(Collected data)
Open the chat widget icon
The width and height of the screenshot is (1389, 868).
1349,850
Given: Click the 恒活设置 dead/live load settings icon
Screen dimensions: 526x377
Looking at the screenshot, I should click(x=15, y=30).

...

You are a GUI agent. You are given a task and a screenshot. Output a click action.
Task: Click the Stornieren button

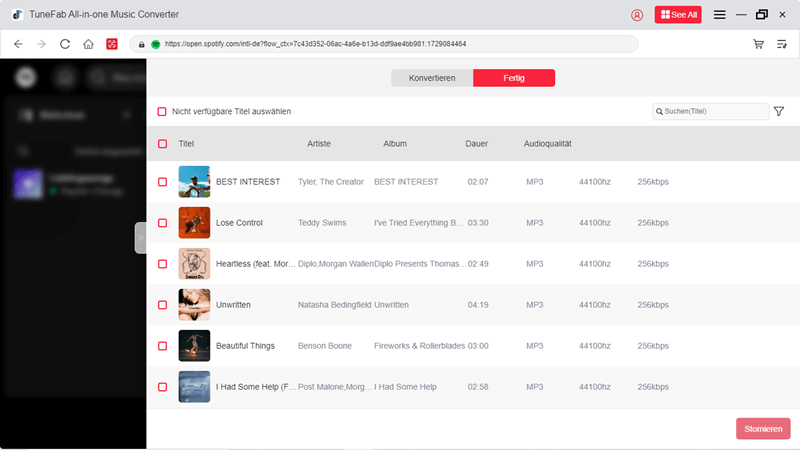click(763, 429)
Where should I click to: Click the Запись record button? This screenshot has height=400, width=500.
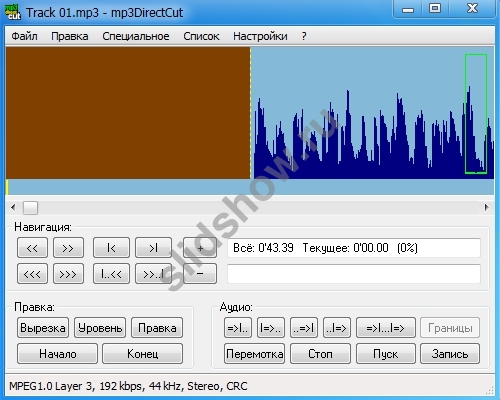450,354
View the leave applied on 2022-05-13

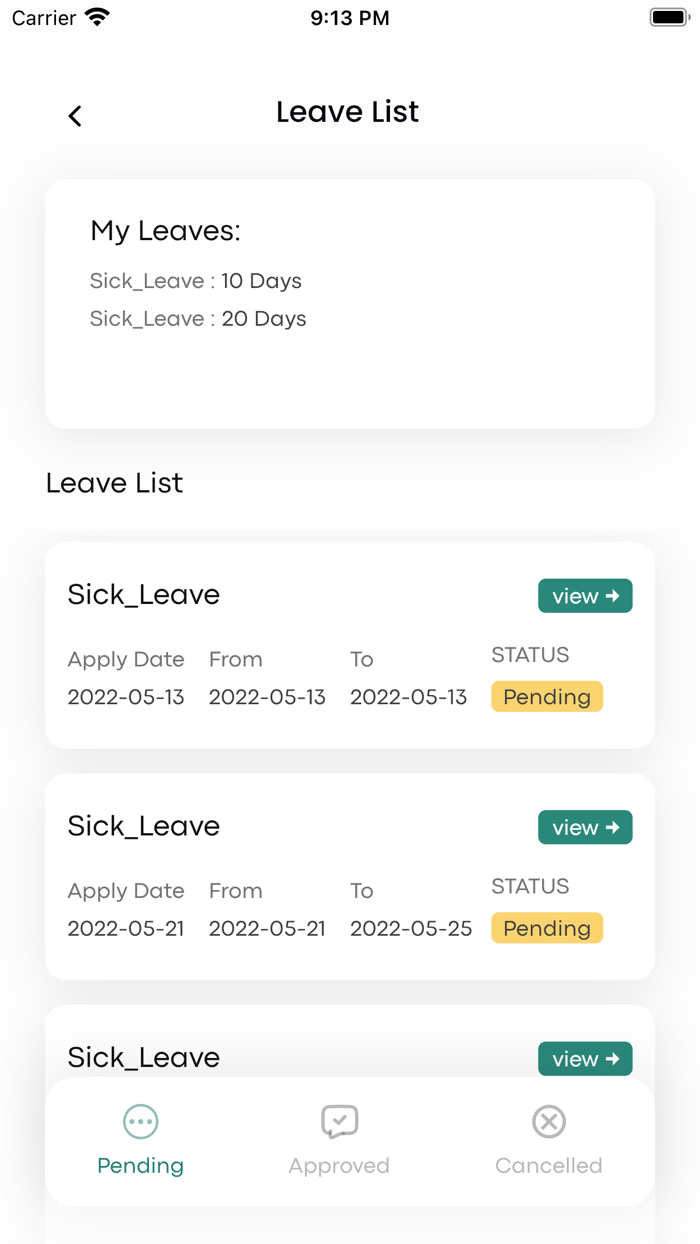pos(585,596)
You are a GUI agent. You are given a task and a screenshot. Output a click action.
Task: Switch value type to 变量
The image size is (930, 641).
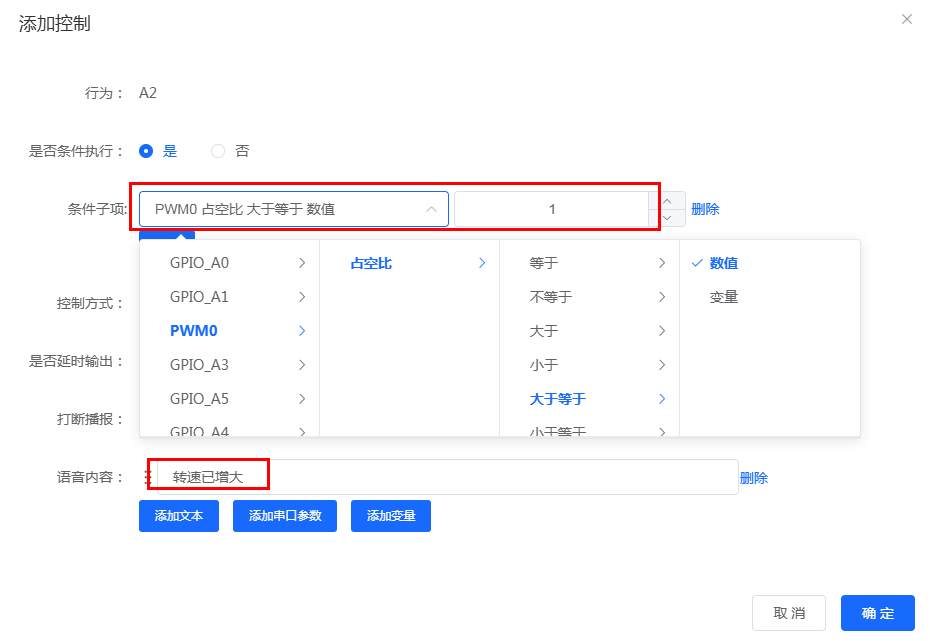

---

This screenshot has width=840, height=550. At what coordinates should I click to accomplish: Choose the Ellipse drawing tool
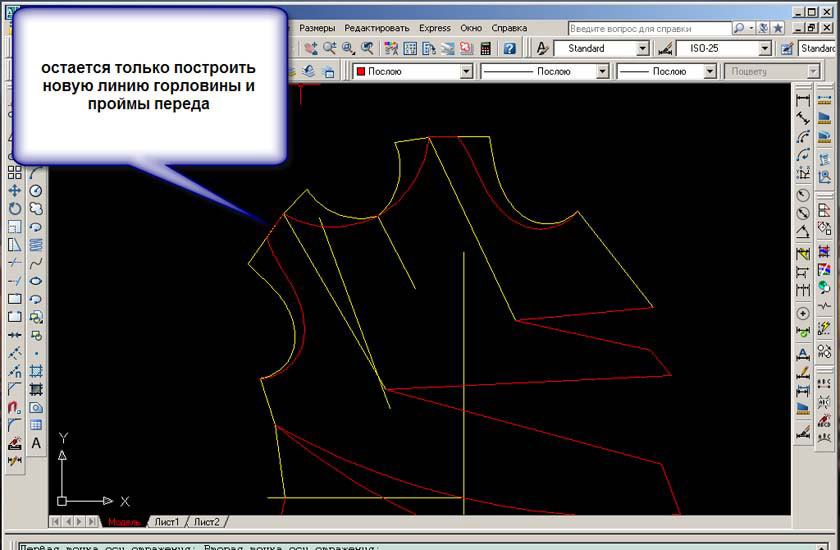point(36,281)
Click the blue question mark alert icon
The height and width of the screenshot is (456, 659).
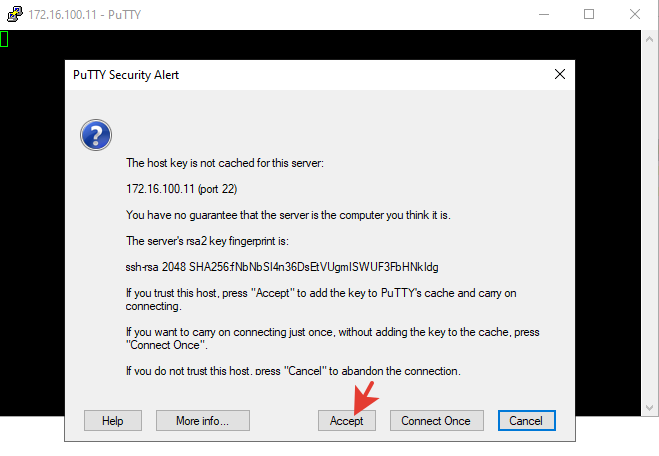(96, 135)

_TASK GOAL_: Look through the lines above and collect those with the word "icon".

_EXERCISE RESULT_:
Open the chat widget icon
Given: Click the 恒活设置 dead/live load settings icon
Click the blue question mark alert icon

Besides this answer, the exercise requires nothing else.